Eight More Ways You May Be Injuring Your Joints, Pt. 2

Doctor examining her patient knee in medical office
As we’ve already learned, there are many different kinds of ways we can cause injury to our joints. Here are eight more of them.
- You aren’t stretching. You don’t have to be enlisted in a yoga or Pilates class; however, there are many benefits to stretching. You will become more flexible while also strengthening your muscles and tendons; this helps you move your joints easily while also helping the muscles surrounding them work better.
- You don’t strength train. Once we become 40 years old, our bones become a little thinner than when we were younger and are more likely to break. Strength training helps us build muscles while slowing bone loss and promoting new growth. With stronger muscles and denser bones, our joints will be stabilized. This decreases our chances of becoming injured.
- You use tobacco products. Nicotine decreases the amount of blood flow to the bones and to the discs in the back. It also limits the amount of calcium the body can take in, breaks down estrogen (needed for bone health), and slows new growth. With all of this, the joints will become weaker, making the hips more likely to break.
- You aren’t sleeping enough. If you have arthritis, you will experience more pain after a night of little to no sleep. When we don’t get enough sleep, inflammation is triggered in the body, eventually leading to joint problems.

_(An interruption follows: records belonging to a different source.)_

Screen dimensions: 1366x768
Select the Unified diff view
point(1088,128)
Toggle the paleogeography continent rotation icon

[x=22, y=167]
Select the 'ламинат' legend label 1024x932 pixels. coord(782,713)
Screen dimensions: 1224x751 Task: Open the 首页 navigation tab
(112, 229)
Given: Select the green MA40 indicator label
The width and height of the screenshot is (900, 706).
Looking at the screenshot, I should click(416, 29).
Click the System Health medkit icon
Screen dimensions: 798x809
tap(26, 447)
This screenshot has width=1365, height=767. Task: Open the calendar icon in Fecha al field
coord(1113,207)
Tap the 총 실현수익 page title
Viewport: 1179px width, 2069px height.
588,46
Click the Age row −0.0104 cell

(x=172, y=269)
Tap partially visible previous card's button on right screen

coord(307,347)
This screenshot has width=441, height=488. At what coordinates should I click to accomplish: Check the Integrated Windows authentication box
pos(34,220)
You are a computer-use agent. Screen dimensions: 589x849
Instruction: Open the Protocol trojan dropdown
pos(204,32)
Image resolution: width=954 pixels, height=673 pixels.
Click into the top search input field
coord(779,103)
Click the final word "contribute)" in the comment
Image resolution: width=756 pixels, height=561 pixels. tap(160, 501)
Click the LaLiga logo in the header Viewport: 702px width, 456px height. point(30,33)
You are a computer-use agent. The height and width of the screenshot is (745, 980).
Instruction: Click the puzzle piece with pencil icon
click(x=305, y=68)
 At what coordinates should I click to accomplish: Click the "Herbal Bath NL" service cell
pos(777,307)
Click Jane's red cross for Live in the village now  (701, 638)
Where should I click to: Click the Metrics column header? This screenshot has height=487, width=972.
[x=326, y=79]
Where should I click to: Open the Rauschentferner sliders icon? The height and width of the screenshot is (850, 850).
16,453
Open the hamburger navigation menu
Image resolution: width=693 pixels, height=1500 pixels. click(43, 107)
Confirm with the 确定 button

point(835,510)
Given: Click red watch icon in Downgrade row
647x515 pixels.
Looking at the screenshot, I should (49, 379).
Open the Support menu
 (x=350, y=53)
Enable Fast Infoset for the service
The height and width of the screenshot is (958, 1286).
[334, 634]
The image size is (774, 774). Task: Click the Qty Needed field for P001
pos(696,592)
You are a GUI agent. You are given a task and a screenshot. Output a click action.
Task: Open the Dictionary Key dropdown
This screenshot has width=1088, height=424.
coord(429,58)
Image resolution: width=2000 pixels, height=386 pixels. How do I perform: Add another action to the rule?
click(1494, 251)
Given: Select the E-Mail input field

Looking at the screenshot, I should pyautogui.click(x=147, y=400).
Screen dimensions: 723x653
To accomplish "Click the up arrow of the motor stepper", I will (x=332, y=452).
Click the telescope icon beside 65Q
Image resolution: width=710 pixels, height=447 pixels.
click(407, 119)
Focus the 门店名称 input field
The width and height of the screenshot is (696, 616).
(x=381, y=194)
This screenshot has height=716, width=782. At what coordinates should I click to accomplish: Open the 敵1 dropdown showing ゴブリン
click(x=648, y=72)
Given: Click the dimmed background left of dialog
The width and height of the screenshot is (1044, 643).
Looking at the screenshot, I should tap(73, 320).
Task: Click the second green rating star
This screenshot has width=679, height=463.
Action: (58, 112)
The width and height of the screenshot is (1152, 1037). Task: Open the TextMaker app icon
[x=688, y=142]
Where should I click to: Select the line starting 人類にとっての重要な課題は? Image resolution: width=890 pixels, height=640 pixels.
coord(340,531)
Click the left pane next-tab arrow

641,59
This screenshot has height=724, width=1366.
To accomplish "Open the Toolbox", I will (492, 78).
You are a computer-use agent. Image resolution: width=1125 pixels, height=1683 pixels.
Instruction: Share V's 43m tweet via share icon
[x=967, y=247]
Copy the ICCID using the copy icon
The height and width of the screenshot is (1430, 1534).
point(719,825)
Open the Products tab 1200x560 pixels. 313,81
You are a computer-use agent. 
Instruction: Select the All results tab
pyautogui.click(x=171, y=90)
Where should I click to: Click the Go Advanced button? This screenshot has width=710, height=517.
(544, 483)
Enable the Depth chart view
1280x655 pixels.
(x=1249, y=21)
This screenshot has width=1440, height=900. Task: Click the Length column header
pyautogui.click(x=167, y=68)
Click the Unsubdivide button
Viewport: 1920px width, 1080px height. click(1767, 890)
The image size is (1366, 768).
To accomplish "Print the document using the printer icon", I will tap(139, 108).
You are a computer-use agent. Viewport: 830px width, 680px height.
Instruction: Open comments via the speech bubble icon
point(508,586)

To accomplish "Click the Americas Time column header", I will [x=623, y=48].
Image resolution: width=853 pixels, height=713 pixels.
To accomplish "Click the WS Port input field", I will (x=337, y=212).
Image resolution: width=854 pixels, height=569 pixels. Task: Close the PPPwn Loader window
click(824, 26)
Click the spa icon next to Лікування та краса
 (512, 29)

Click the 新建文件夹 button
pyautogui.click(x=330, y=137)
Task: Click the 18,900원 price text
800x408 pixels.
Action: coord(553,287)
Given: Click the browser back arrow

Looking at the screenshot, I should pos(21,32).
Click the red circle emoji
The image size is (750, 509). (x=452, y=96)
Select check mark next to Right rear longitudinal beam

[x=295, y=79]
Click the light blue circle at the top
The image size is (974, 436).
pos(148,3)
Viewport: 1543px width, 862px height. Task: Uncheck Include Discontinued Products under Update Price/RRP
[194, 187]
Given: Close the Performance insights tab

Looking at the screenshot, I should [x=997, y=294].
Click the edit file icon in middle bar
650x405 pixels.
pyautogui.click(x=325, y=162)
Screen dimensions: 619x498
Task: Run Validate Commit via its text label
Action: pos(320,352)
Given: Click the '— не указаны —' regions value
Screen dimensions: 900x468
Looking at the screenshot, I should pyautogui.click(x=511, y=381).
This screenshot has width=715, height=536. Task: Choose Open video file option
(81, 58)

- You exhibit poor posture. Try not to slouch or slump over when seated, as this places more stress on the muscles and joints, making them become tired. Try to maintain correct posture with your back straight and shoulders back and down.
- You try to “tough it out.” If you experience pain while working out, don’t try to play tough guy and continue through it. While muscle soreness can be normal after a workout, something is wrong if it’s lasting for days or if your muscles are swollen or too sore to move or touch. It’s not normal for joints to experience pain – so if yours are, ease up on the workouts. If the pain doesn’t subside, talk to your doctor immediately.
- You’re on the computer too much. Sitting at a computer for extended periods of time can cause pain in the neck, elbows, wrists, back, and shoulders. This is most likely due to poor posture and staying seated in this manner for far too long, causing your muscles to become overworked and the discs in your back to be placed under pressure. If seated in a soft chair, prop your arms up with cushions to help ease the load on your shoulders and neck. Remember to get up and move every hour.
- You exhibit poor form. While running, riding your bike, or playing tennis, it’s normal to use the same motions over and over. If your form is bad, however, your body will experience stress in the wrong areas. If your muscles become overloaded, more pressure will be placed on your joints, resulting in an injury such as tennis elbow.